The third indicator is more difficult to address as it has to do with family. Nepotism is defined as, “the practice among those with power or influence of favoring relatives or friends, especially by giving them jobs”. To put it simply, churches are not meant to be “the family business”. Now, in some mainline denominations I do know of husband and wife teams being called to co-pastor churches. Yet, such arrangements are rare, usually resulting from two seminarians marrying and then both being ordained and seeking a post where they can work together. When such a call takes place, very specific contracts are put into place to avoid favoritism. Yet, there are other situations in which you read the staff listing of a church or ministry and read the names of wives, sons, daughters, in-laws, etc., in salaried positions or, perhaps even worse, occupying board positions. Most of us know of churches in which a pastoral or leadership position has been passed from father to son (or daughter). The conflicts of interest created are myriad. The issues of confidentiality as it relates to pastoral care are more than can be delineated in an article such as this. Once again, we need to say it loudly and clearly, “This is not normal”.
Now, you might come up with some additional indicators, but my guess is they will all end with the question, “Is it normal?”.
It is easy, when we love a pastor, a church or a ministry, to make excuses for what, on considered thought, we know to be abnormal. We may even believe that excuses must be made to indicate our loyalty. Yet, if we indeed do love a pastor or a church or a ministry, I would suggest that the most loving thing we can do is to ask the simple question, “Is it normal?” For by asking the question, the pastor, the church or the ministry might be saved, or, we might be kept safe from harm. It is not a difficult question to ask, nor is it a difficult question to answer.
Duane, I like the way you break this down. Thank you!
JM
Thanks! It really is basic. So many excuses are made for conduct and actions that are way outside of anything that might be considered normal…
This is brilliant and the place we need to start to move forward.

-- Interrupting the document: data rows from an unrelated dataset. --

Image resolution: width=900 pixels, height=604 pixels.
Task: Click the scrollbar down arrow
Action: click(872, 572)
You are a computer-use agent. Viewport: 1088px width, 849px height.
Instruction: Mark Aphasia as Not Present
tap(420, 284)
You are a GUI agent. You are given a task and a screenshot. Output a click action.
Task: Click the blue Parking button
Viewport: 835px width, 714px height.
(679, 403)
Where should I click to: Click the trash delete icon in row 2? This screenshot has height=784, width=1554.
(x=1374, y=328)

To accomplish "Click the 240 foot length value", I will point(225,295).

I hope everyone involved in the current debacle reads this and makes it a foundation piece to rebuild their ideas of what a church is.
Duane,
Do you see any dangers with being normal? For instance can churches end up systemically abusing the sheep simple because everyone else is doing it? For instance it was normal to have slaves at one time. That doesn’t make it good or right. Infact it was evil. Jesus never told us to be normal. To be honest I think this article needs a lot of improvement but also the points you did make were right on. I just don’t like the term normal. I never was a normal kid growing up and compared to the world, the church certainly is not normal. Can we use a better word. Maybe Holy?

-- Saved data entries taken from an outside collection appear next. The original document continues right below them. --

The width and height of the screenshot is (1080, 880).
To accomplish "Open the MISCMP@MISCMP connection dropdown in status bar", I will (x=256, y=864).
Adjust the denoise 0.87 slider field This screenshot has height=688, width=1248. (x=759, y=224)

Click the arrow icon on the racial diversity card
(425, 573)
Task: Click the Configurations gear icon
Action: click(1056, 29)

While I haven’t related all that I saw and experienced in my tenure at CC (or other entities, for that matter), I can safely say that all of it forced me to look at ways to identify what is not “normal”. Coming from a background in which my family was influenced by a cult, I have been essentially traumatized by what I have seen happening inside of what was supposed to be orthodox “Christian” institutions. Much of the disgusting activity that happened seems to mimic the Magician’s trick. (He causes the eyes to look in one direction while the real “trick” is happening out of view.) As in the case of the recently exposed perverse ministry of PFM, it is apparent to me that they were able to get people (including leaders) to believe and focus on the supposed “orthodoxy” of the group. All the while, abuse was rampant and their orthopraxy was that of a cult. Many have said that the reason CC (McClure) did not recognize what they were seeing was because CC had much of the same unchecked operating practices. This site is glutted with accounts that would make such a view reasonable. (Some PFM accounts state that CC people even looked on while interns were being berated.)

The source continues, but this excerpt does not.